The Australian Work and Life Index (AWALI) is an annual national survey of work–life outcomes amongst working Australians, which serves as a benchmarking tool to compare and contrast work–life outcomes across various groups defined by geographic location, employment characteristics and social demographics. Australian Work and Life Index project page

Changing work–life patterns of Australian women, men and children, households and communities

This project creates a Queen Elizabeth II Fellowship for Professor Barbara Pocock 2003–2007 to explore the effects of work on households, along with individual preferences and household and community structures.

Low paid services employment in Australia

This project is investigating the effects of low pay on workers in the childcare, cleaning and hotel accommodation industries. The project also examines the dimensions – including the incidences – of low pay, the causes of low pay and policy responses to it.

The research involves over 100 interviews and a number of focus groups with workers, household members and community stakeholders from South Australia, Victoria and Sydney. In addition, Household, Income and Labour Dynamics in Australia (HILDA) survey data are being examined.

Re-conceptualising citizenship and the commodification of labour

This project is investigating the experiences of young workers in the South Australian labour market and analysing the strength and nature of the young worker’s voice in the workplace at a time when new industrial regulations are taking effect in Australia.

Specifically, the study will address five questions:

  1. Does the growth in casual employment amongst young workers represent a shift towards the re-commodification of their labour (that is, the treatment of their labour as a factor of production rather than human effort to which rights, workplace citizenship and agency are attached)?
  2. What does growing casualisation amongst young people mean for their workplace citizenship and their health, identity, income, autonomy, skill development and entry into the full-time secure adult workforce? Do young people exercise effective workplace citizenship?
  3. What factors assist effective workplace citizenship amongst young workers, and what factors impede it? What role do unions play in the construction and effective exercise of this citizenship?
  4. What forms of assistance, information and advocacy best assist in improving the situation of young workers?
  5. Under what circumstances can casual work facilitate the transition into ongoing secure and skilled employment and citizenship more broadly?

Businessman walking barefoot in the parkThe work, home and community study

This project is examining how new housing developments are succeeding in meeting residents’ work, housing, services and community needs.
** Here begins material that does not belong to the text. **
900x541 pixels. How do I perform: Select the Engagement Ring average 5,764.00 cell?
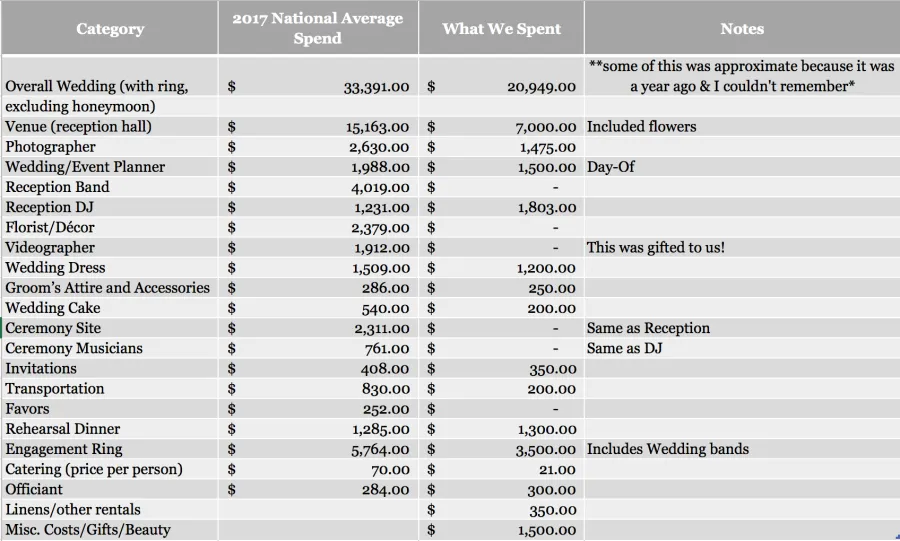[x=318, y=449]
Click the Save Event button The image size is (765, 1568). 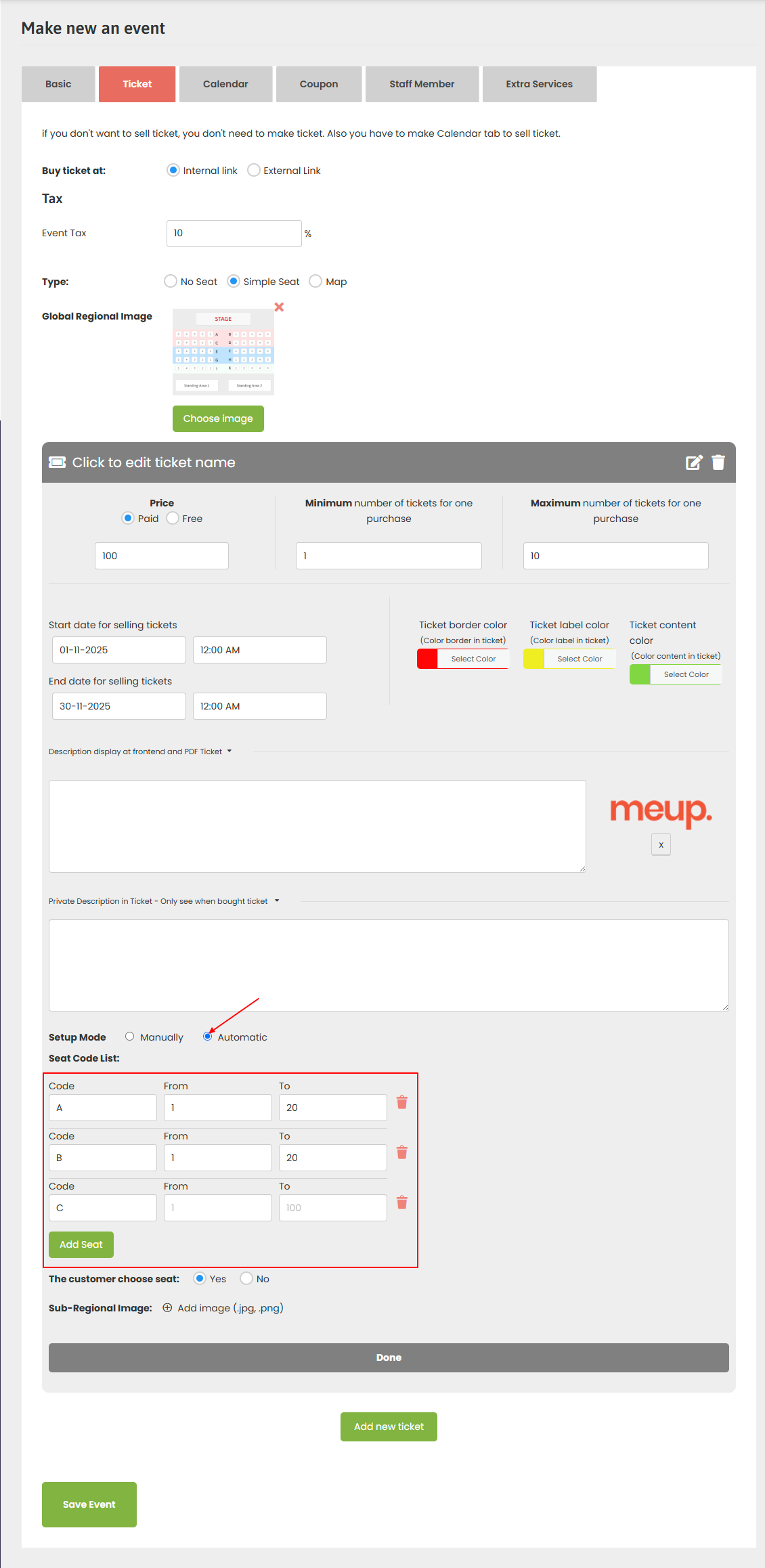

The study compares high and low socioeconomic urban sites and studies men, women and children.

The project examines how South Australians, and Australians more broadly, are ‘putting together’ their changing work, housing, services and communities, how workers and residents see the relationship between these elements, and what kinds of spatial alignments they need and are best facilitated by all tiers of government, employers, urban developers, community services and organisations.

The project investigates six pivotal questions:

  1. What do workers and those they live with seek from their work, homes and communities?
  2. What kinds of relationships do they seek between their workplaces, homes and communities?
  3. How do workers and families build their communities and sustain and strengthen their social fabric?
  4. Are these relationships and communities sustainable?
  5. What can be learned from experiences elsewhere?
  6. What are the policy implications of the analysis for different levels and elements of government, as well as for employers, unions and community organisations?